Le Conseil constate par ailleurs que le point de vue du Vatican a été abordé à plusieurs reprises dans l’émission Les Actualités. Le journaliste Marc Bourgault, qui a été dépêché au Caire pour couvrir cet événement, a fait état du point de vue du Vatican eu égard au contrôle des naissances, de la contraception et de l’avortement, ainsi que des positions que le Vatican a adoptées au cours de la conférence. M. Bourgault et le journaliste René Mailhot ont également traité de la position du Vatican avec des intervenants qu’ils ont interviewés.
Sans nier le fait que plusieurs auditeurs auraient été intéressés à entendre une entrevue avec un membre de la délégation du Vatican, le Conseil ne peut conclure que Les Actualités, dans la série d’émissions qui ont été consacrées à la Conférence du Caire, a contrevenu au principe d’une information équilibrée en choisissant de traiter la question de la croissance démographique sans inviter en entrevue un représentant du Vatican.
Le Conseil note par ailleurs que la radio de Radio-Canada a fait entendre un membre de l’Eglise catholique lors d’une émission d’une heure (Faut se parler, 17 septembre 1994) qu’elle a consacrée au point de vue du Vatican. Quoique le plaignant rejette la validité de ce choix du fait que les auditeurs ne sont pas à l’écoute de toutes les émissions diffusées, le Conseil estime que le public n’a pas été desservi en ce qui concerne les points de vue soutenus par le Vatican. Il y a lieu de tenir compte de l’envergure de cette conférence, où plusieurs parties dont le Vatican ont joué un rôle d’importance. Couvrir un tel événement par le biais de nouvelles, de reportages et d’entrevues, et ce dans différentes émissions d’information, contribue à assurer une information équilibrée.

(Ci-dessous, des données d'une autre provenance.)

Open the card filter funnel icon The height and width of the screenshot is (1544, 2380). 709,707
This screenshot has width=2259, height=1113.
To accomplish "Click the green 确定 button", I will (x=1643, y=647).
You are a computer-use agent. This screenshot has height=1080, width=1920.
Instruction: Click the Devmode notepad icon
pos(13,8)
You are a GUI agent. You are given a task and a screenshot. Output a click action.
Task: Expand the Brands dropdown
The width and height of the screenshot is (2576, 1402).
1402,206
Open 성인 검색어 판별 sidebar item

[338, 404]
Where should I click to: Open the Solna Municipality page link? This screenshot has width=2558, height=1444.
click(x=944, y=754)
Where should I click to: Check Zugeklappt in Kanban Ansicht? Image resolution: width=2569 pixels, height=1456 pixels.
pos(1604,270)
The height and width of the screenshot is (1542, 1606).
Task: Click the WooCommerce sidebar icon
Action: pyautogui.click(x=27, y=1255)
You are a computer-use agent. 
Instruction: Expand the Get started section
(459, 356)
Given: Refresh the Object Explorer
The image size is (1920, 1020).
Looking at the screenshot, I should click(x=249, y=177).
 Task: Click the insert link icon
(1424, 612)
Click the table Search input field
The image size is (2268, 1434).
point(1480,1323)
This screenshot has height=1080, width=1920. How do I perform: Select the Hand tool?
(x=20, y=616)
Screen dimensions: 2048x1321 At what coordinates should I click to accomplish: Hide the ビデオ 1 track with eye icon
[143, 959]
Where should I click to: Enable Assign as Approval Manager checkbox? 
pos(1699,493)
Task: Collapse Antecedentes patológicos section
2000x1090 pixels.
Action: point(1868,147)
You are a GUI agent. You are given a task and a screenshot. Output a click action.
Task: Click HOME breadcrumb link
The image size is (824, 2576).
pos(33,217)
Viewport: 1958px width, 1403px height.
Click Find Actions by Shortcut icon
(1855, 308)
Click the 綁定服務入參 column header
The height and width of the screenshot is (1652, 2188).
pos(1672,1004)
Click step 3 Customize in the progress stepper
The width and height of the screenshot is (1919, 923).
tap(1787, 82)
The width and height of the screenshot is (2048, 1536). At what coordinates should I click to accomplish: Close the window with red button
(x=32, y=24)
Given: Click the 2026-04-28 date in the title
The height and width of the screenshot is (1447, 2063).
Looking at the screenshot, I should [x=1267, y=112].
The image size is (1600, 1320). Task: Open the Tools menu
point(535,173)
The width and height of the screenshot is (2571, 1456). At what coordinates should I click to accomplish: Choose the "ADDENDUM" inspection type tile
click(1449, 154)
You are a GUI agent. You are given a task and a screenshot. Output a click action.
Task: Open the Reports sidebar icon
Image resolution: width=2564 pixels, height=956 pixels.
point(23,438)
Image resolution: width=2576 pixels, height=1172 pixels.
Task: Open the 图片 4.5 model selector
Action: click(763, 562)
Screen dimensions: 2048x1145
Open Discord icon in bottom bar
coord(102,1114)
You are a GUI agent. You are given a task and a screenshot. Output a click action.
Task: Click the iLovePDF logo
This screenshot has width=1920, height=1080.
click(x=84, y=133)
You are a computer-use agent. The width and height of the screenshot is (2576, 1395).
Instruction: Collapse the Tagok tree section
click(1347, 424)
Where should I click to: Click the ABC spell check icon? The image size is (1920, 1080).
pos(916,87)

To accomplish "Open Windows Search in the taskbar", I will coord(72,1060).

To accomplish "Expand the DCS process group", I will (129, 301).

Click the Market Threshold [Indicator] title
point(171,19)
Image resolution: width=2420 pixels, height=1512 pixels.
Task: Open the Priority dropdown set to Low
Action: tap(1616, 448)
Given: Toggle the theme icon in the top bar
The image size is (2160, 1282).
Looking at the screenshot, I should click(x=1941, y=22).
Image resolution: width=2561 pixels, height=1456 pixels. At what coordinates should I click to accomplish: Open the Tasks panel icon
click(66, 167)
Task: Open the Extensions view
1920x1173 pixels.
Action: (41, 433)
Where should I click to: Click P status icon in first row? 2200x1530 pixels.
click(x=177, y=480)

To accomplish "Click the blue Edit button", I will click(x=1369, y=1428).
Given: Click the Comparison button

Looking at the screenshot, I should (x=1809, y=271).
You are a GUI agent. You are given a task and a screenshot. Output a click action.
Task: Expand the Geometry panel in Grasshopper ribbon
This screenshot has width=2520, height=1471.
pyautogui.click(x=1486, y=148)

Pour les considérations qui précèdent, le Conseil ne retient pas la plainte de M. Gaston Tessier selon laquelle Radio-Canada n’a pas respecté les normes d’une information équilibrée en ne diffusant pas, dans le cadre des émissions Les Actualités, une entrevue avec un représentant de la position du Vatican.
Analyse de la décision
- C12A Manque d’équilibre
Date de l’appel
29 May 1995
Appelant
M. Gaston
Tessier
Décision en appel
Après examen, la
commission d’appel a conclu au maintien de la décision du tribunal d’honneur.
Griefs pour l’appel
M. Gaston
Tessier a interjeté appel de cette décision.